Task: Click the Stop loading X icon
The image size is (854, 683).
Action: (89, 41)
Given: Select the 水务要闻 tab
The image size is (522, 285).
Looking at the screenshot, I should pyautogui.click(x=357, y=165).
== == ==
→ Problem to work on: Every record above has to appear again, word for word.

→ Exercise solution:
Task: Click the Stop loading X icon
The image size is (854, 683).
Action: (89, 41)
Given: Select the 水务要闻 tab
The image size is (522, 285).
Looking at the screenshot, I should pyautogui.click(x=357, y=165).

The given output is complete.